- Born: 6 June 1953 Margilan, Uzbek SSR, Soviet Union
- Died: 3 February 2021 (aged 67) Brussels, Belgium
- Citizenship: Soviet Union (until 1991)
- Education: Moscow Veterinary Academy State University of Management
- Occupation: Businessman
- Known for: Founder of Eurasian Resources Group
- Spouse: Mukaddashon Ibragimova
- Children: 6

= Alijan Ibragimov =

Kazakhstani businessman (1953–2021)

Alijan Rahmanuly Ibragimov (Әлижан Рахманұлы Ибрагимов, also known as Alidjan or Alidzhon Ibragimov; 5 June 1953 – 3 February 2021) was a Kazakh oligarch of the Uyghur descent. He was born in Fergana, Uzbek SSR, and was a member of a well-known circle of oligarchs in Kazakhstan known as the "Trio." The Trio consists of Ibragimov. Alexander Mashkevich and Patokh Chodiev, all active in the mining, oil and gas, and banking sectors in Kazakhstan. At the time of his death, Ibragimov had dropped off Forbess list of world billionaires.

== Career ==
With Chodiev and Mashkevich, Ibragimov was a major shareholder in Eurasian National Resources Corporation (ENRC), now one of the world's leading natural resources groups. ENRC, based in London, operates a number of metals assets in Kazakhstan and Africa, having acquired numerous mining operations in Eastern Europe and Africa. In 2009, ENRC generated a $1,462 million profit on sales of $13.8 billion.

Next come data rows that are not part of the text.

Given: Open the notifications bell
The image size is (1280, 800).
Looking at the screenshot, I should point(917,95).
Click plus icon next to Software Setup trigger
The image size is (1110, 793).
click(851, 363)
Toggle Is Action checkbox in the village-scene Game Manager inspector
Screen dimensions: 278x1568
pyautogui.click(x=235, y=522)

ENRC listed on the London Stock Exchange in December 2007, with a market capitalisation of approximately £60.8 billion.

According to Forbes magazine in March 2019, Ibragimov's personal fortune was estimated at $2.3 billion.

In 2007, he made $800 million in profit from his businesses. "In 418th place is 58-year-old Alijan Ibragimov with a fortune of $2.8 billion" in 2012, according to Forbes magazine.

As of October 2020, the value of Ibragimov's assets was $900 million, making him the fourth-richest person in the Republic of Kazakhstan according to Forbes.

He died from COVID-19 in Brussels on 3 February 2021, at age 67.